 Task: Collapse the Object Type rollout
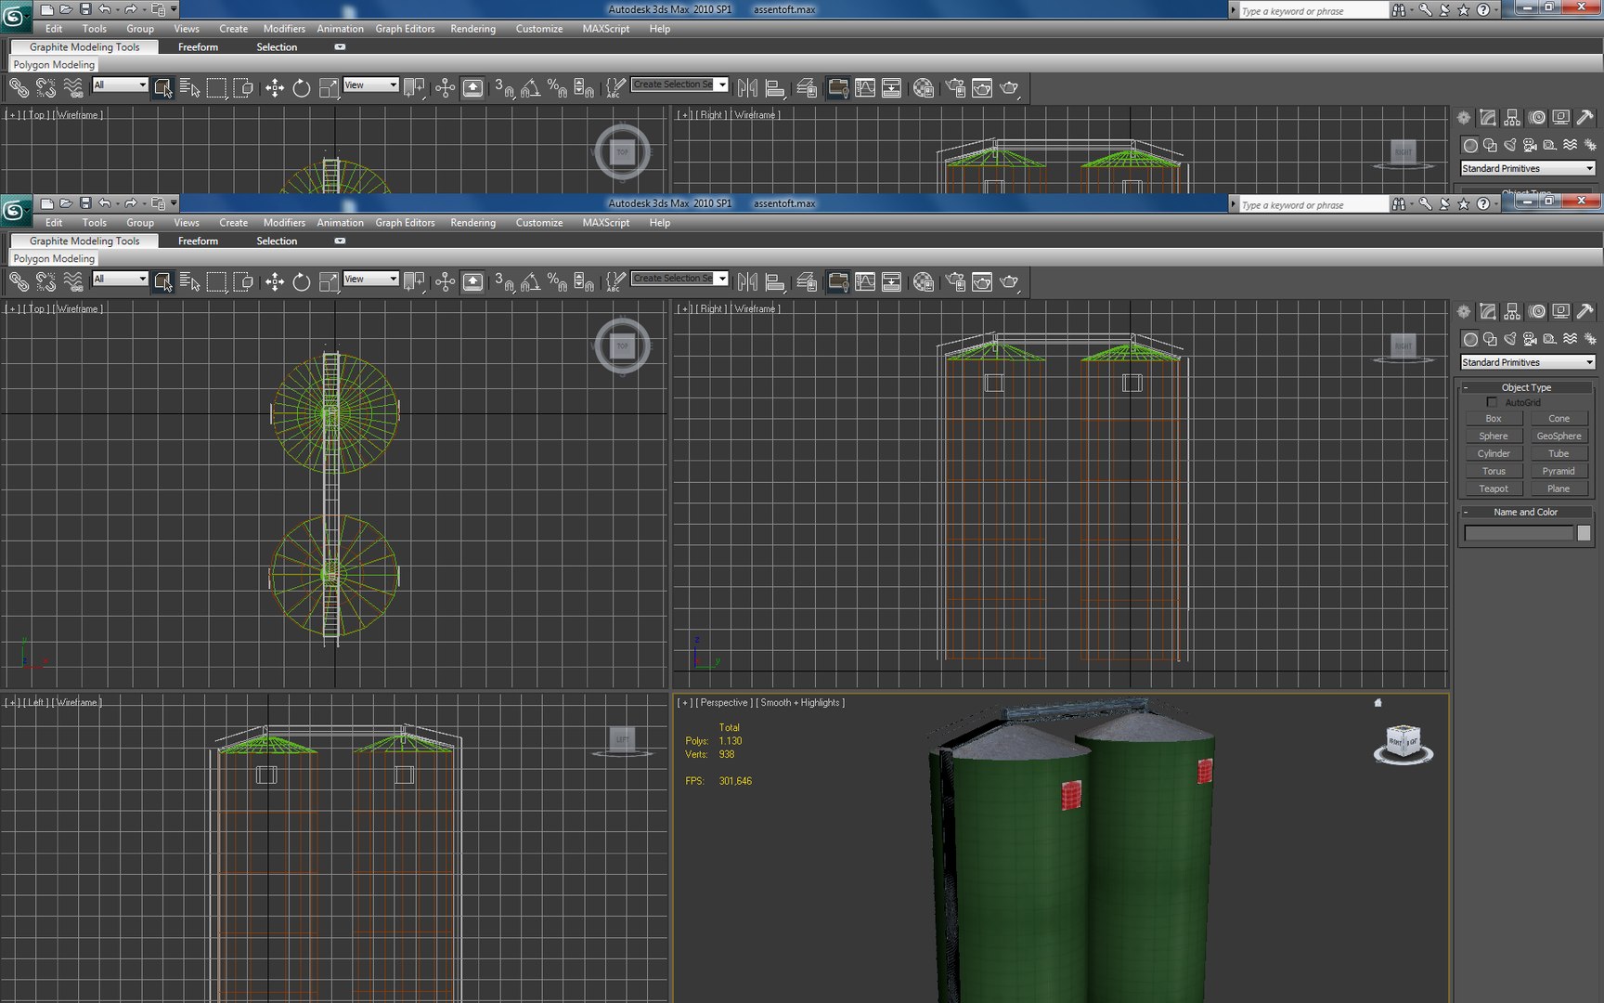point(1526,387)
...
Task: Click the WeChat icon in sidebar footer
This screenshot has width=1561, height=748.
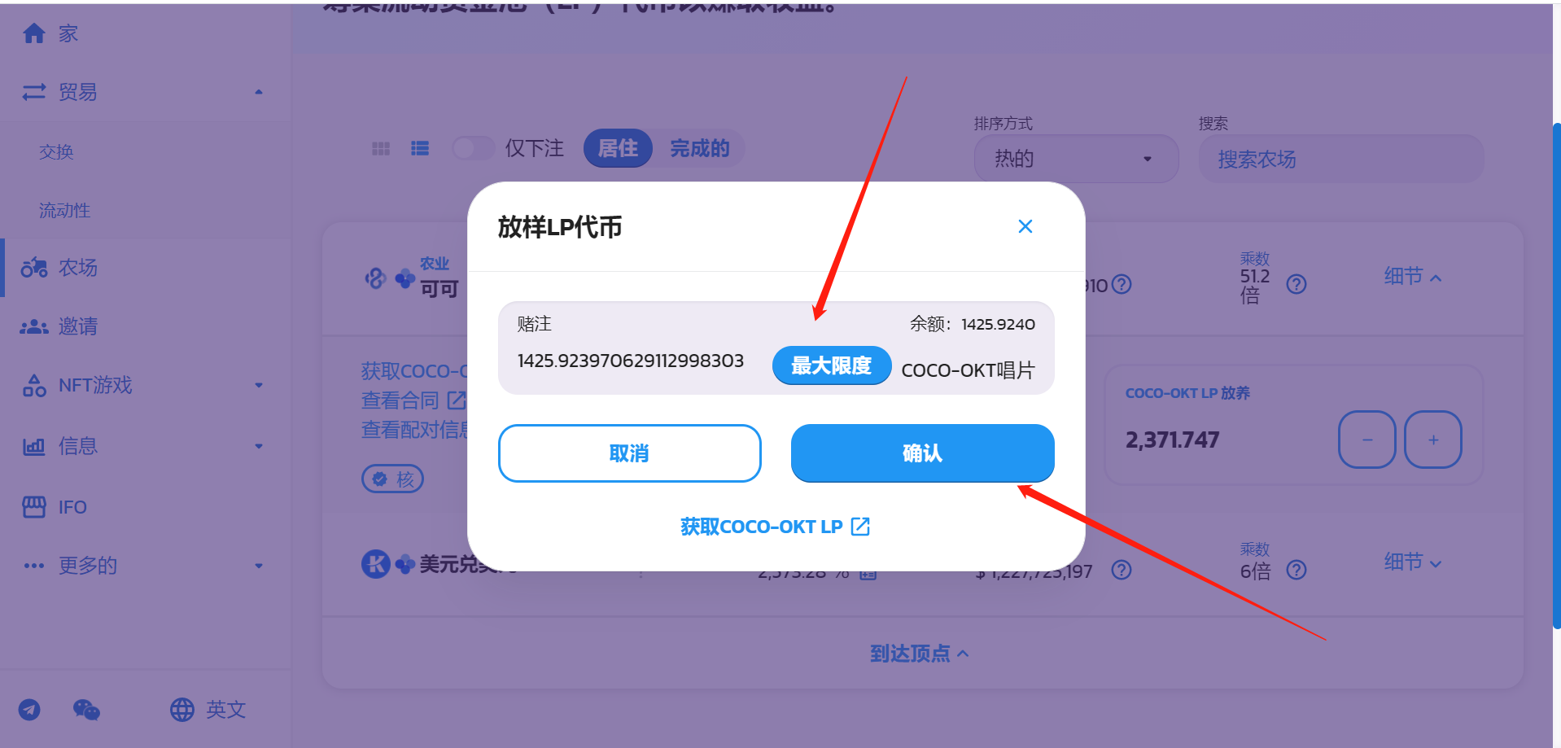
...
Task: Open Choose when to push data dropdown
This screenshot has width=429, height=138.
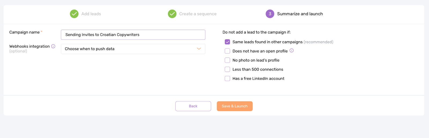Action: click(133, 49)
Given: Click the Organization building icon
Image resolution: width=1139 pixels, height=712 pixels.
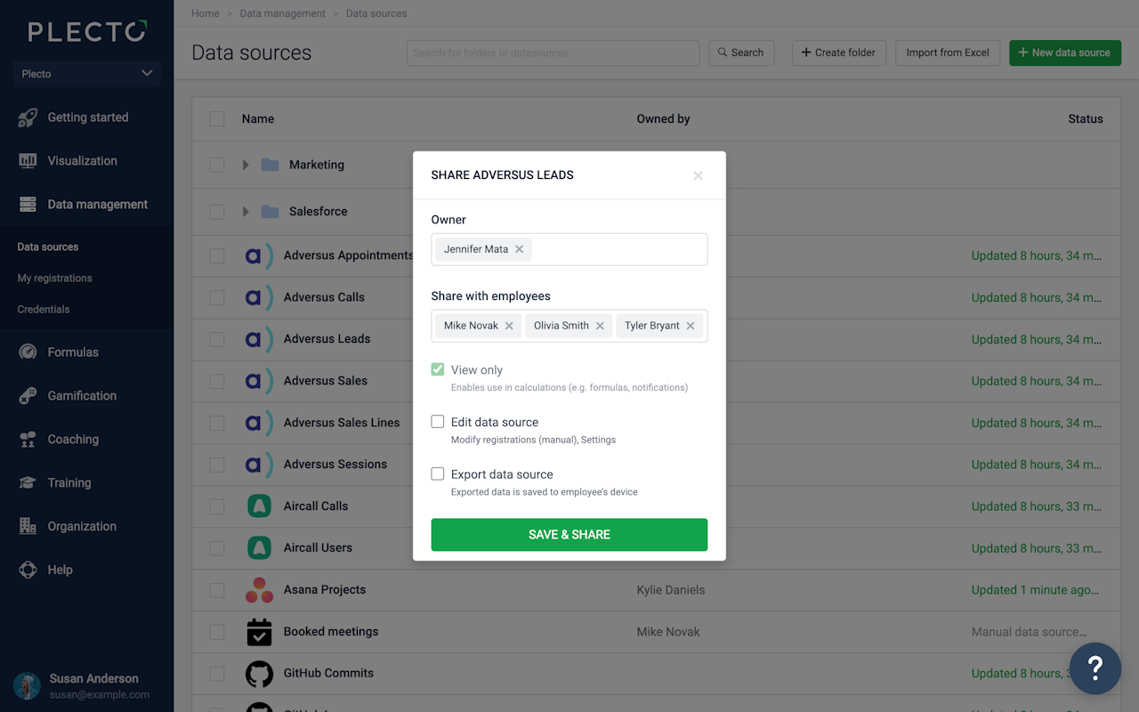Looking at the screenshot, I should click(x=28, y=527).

» TASK TO COMPLETE
Taking the entries above, print exactly the lines starting at the line with "Task: Click the WeChat icon in sidebar footer" and ending at the line with "This screenshot has width=1561, height=748.", both included.

» RESULT OF THIS EXERCISE
Task: Click the WeChat icon in sidebar footer
This screenshot has width=1561, height=748.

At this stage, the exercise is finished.